======== Source document ========

The Ring Game — Agency and Chance in Season Four of The Wire

I. In his essay “All in the Game” at The Oxonian Review of Books, Clif Marks points out that

Before the opening credits of the first episode, The Wire introduces its main themes of capitalism, violence, and decay, as well as the trope of the game. The murder of Snot Boogie over an alleyway dice game is the problem of urban America writ small, and The Wire spends the next five seasons elaborating the theme on a progressively broader canvas.

II. As Marks suggests, the scene explicating Snot Boogie’s robbing the dice game—the opening of The Wire—somehow encapsulates the entire series. Here’s the scene:

III. Later in “All in the Game,” Marks analyzes the way The Wire uses “the game” as a dominant formalizing conceit. I’ll quote at length:

The first institutions so portrayed are the police department and the drug trade, which is aptly called “the game” by all of its participants and those in the world surrounding it. At every level the game provides certain goals to its players who are governed by strictly enforced rules of conduct. The drug trade is organised in the form of a bureaucratic hierarchy, and even spawns its own particular ideology through which participants justify their own actions, and interpret and evaluate the acts of others.

======== Information provided ========

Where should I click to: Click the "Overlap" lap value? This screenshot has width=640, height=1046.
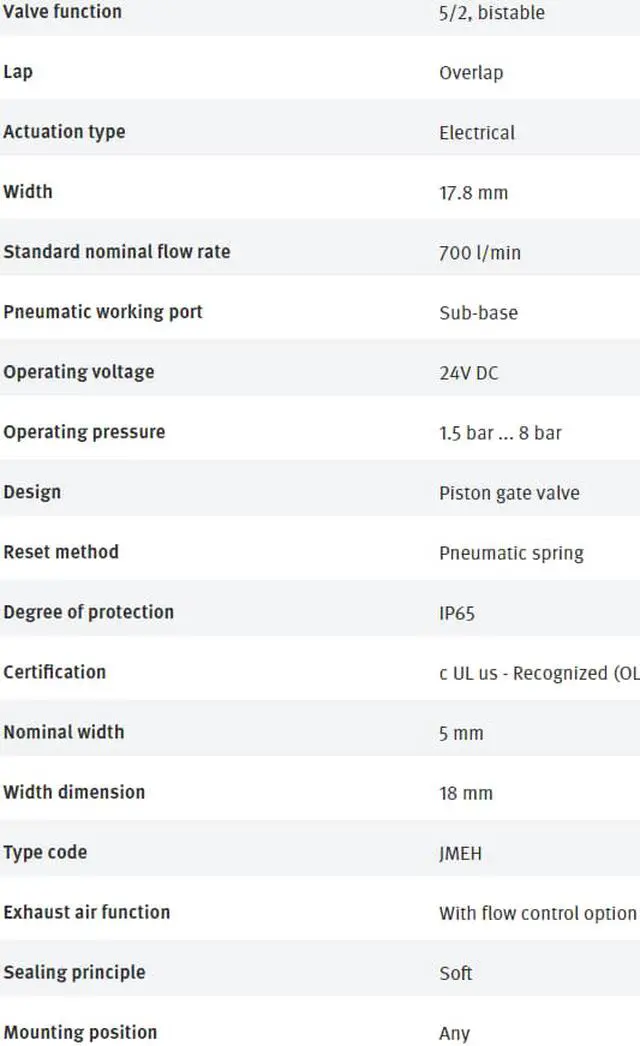pyautogui.click(x=471, y=73)
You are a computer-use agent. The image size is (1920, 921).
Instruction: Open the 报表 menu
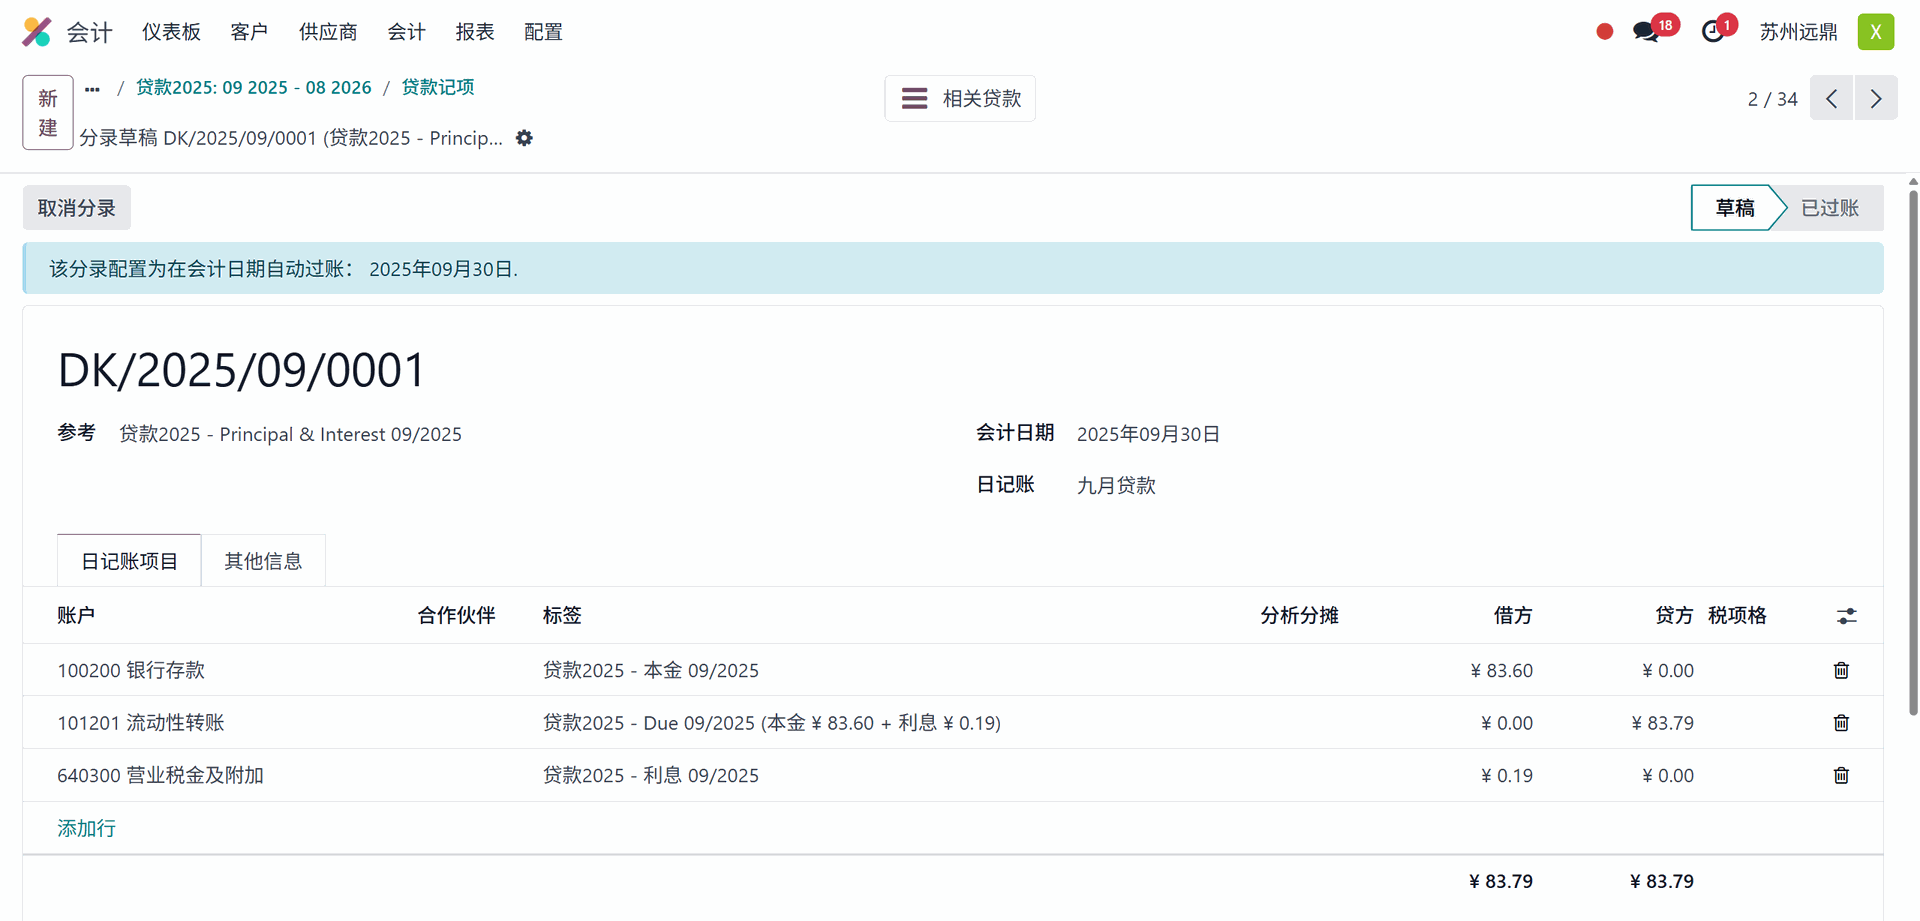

========

▶ Set of tasks:
a: Name the main themes that the piece on The Wire says the series introduces before the opening credits of its first episode.
b: Reproduce the piece on The Wire from "The first institutions" up to and including "acts of others.".
Rely only on the piece on The Wire for what comes next.

▶ Responses:
a: Capitalism, violence, and decay.

b:
The first institutions so portrayed are the police department and the drug trade, which is aptly called “the game” by all of its participants and those in the world surrounding it. At every level the game provides certain goals to its players who are governed by strictly enforced rules of conduct. The drug trade is organised in the form of a bureaucratic hierarchy, and even spawns its own particular ideology through which participants justify their own actions, and interpret and evaluate the acts of others.